Through one of ACC’s taxable REIT subsidiaries (“TRSs”), the Company also provides construction management and development services primarily for student housing properties owned by colleges and universities, charitable foundations, and others.  As of March 31, 2021, also through one of ACC’s TRSs, the Company provided third-party management and leasing services for 41 properties that represented approximately 30,500 beds.  Third-party management and leasing services are typically provided pursuant to management contracts that have initial terms that range from one year to five years.  As of March 31, 2021, the Company’s total owned and third-party managed portfolio included 207 properties with approximately 142,400 beds.

2. Summary of Significant Accounting Policies

Basis of Presentation and Use of Estimates

The accompanying consolidated financial statements, presented in U.S. dollars, are prepared in accordance with U.S. generally accepted accounting principles (“GAAP”). GAAP requires the Company to make estimates and assumptions that affect the reported amounts of assets and liabilities, disclosure of contingent assets and liabilities as of the date of the financial statements, and revenue and expenses during the reporting periods. The Company’s actual results could differ from those estimates and assumptions. All material intercompany transactions among consolidated entities have been eliminated. All dollar amounts in the tables herein, except share and per share amounts, are stated in thousands unless otherwise indicated.

Principles of Consolidation

The Company’s consolidated financial statements include its accounts and the accounts of other subsidiaries and joint ventures (including partnerships and limited liability companies) over which it has control. Investments acquired or created are evaluated based on the accounting guidance relating to variable interest entities (“VIEs”), which requires the consolidation of VIEs in which the Company is considered to be the primary beneficiary. If the investment is determined not to be a VIE, then the investment is evaluated for consolidation using the voting interest model.
5

AMERICAN CAMPUS COMMUNITIES, INC. AND SUBSIDIARIES
NOTES TO CONSOLIDATED FINANCIAL STATEMENTS
(unaudited)


Recently Issued Accounting Pronouncements

In March 2020, the Financial Accounting Standards Board (“FASB”) issued Accounting Standards Update (“ASU”) 2020-04 “Reference Rate Reform (Topic 848), Facilitation of the Effects of Reference Rate Reform on Financial Reporting.” ASU 2020-04 contains practical expedients for reference rate reform related activities that impact debt, leases, derivatives, and other contracts. The guidance in ASU 2020-04 is optional and may be elected over time as reference rate reform activities occur. In March 2020, the Company elected to apply the hedge accounting expedients related to probability and the assessments of effectiveness for future LIBOR-indexed cash flows to assume that the index upon which future hedged transactions will be based matches the index on the corresponding derivatives. Application of these expedients preserves the presentation of derivatives consistent with past presentation. The Company continues to evaluate the impact of the guidance and may apply other elections as applicable as additional changes in the market occur.

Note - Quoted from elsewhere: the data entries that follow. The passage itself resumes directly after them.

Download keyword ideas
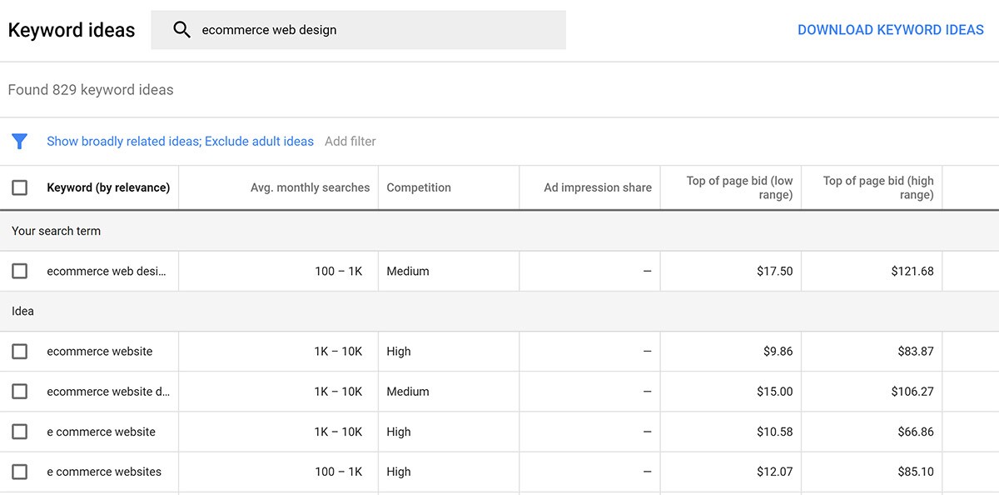 [890, 30]
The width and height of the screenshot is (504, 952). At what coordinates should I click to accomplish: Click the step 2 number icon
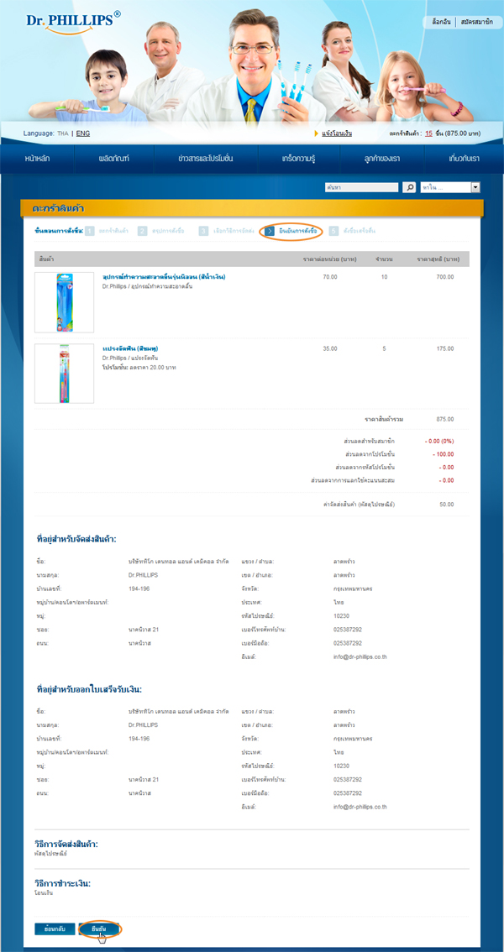click(x=143, y=230)
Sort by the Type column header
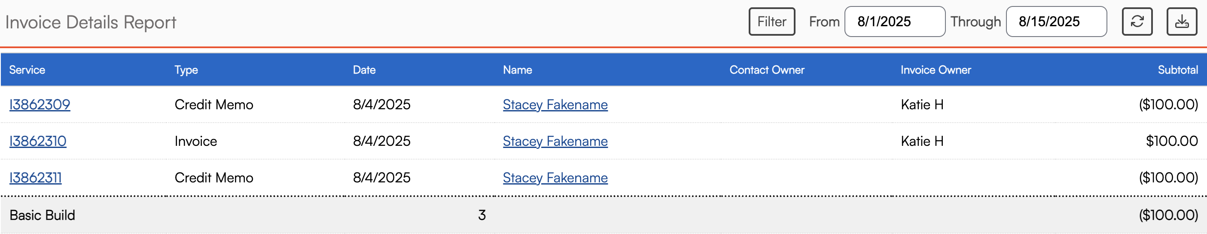Image resolution: width=1207 pixels, height=234 pixels. pyautogui.click(x=186, y=70)
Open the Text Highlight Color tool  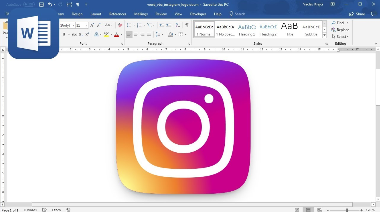(106, 34)
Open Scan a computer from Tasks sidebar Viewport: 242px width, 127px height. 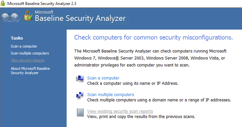tap(24, 46)
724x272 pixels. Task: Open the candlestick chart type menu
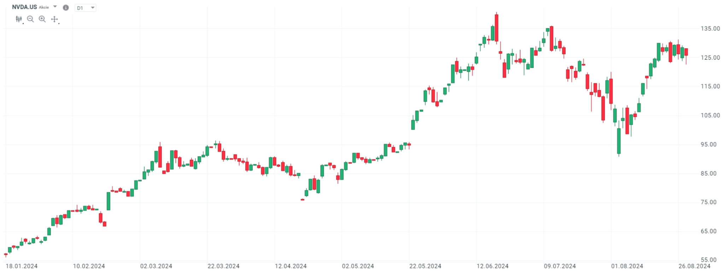pos(19,19)
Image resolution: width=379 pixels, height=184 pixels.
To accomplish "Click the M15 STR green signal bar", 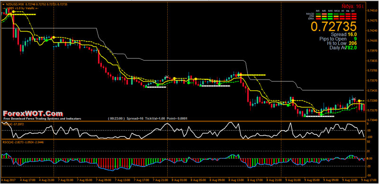I will tap(330, 16).
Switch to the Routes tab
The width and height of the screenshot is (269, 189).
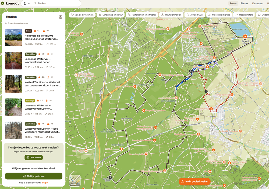click(x=233, y=4)
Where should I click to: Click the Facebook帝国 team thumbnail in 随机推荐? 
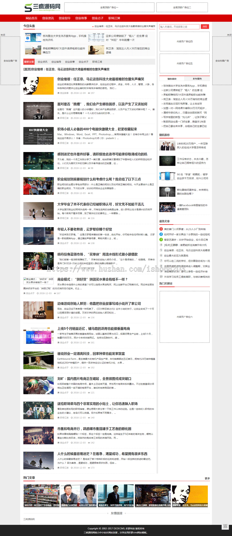[x=167, y=207]
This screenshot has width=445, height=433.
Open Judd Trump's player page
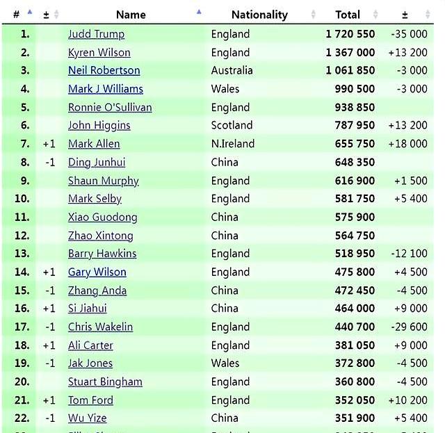click(x=96, y=34)
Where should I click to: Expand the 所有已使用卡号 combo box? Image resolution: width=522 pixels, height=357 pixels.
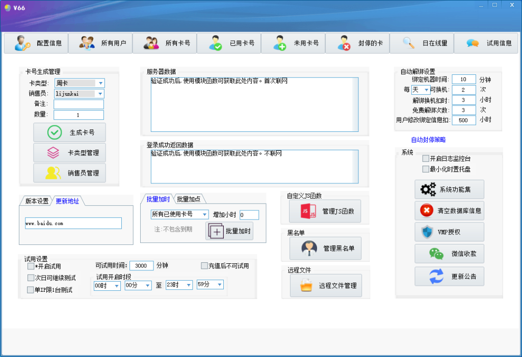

In August 2020, the FASB issued ASU 2020-06 “Accounting for Convertible Instruments and Contracts in an Entity’s Own Equity" which simplifies the accounting for convertible instruments and accounting for contracts in an entity’s own equity. Under the new guidance, entities will only analyze whether cash settlements are explicitly required when registered shares are unavailable. As a result, such contracts may be classified in permanent equity rather than mezzanine equity, which may affect the way OP Units are presented on the Company's consolidated balance sheets. The update is effective for the Company beginning on January 1, 2022. The Company is in the process of evaluating the impact of adopting the new standard on its consolidated financial statements.

Recently Adopted Accounting Pronouncements

In March 2020, the U.S. Securities and Exchange Commission (“SEC”) adopted rules that amended the financial disclosure requirements for subsidiary issuers and guarantors of registered debt securities in Rule 3-10 of Regulation S-X. Subsequently, in November 2020, the FASB issued ASU 2020-09 “Amendments to SEC Paragraphs Pursuant to SEC Release No. 33-10762” which revises SEC paragraphs of the codification to reflect, as appropriate, the amended disclosure requirements mentioned above. The amended rules permit subsidiary issuers of obligations guaranteed by the parent to omit separate financial statements if the consolidated financial statements of the parent company have been filed, the subsidiary obligor is a consolidated subsidiary of the parent company, the guaranteed security is debt or debt-like, and the security is guaranteed fully and unconditionally by the parent. The amendments include requirements related to narrative and summarized financial information disclosures, as well as guidance on when the summarized financial information can be excluded by a filer. The Company adopted both rules on their effective date of January 4, 2021. Accordingly, separate consolidated financial statements of the Operating Partnership have not been presented. Furthermore, as permitted under Rule 13-01(a)(4)(vi), the Company has excluded the summarized financial information for the Operating Partnership as the assets, liabilities, and results of operations of the Company and the Operating Partnership are not materially different than the corresponding amounts presented in the consolidated financial statements of the Company, and management believes such summarized financial information would be repetitive and not provide incremental value to investors. The Company has addressed the required disclosures herein within Part I, Item 2, Management’s Discussion and Analysis of Financial Condition and Results of Operations.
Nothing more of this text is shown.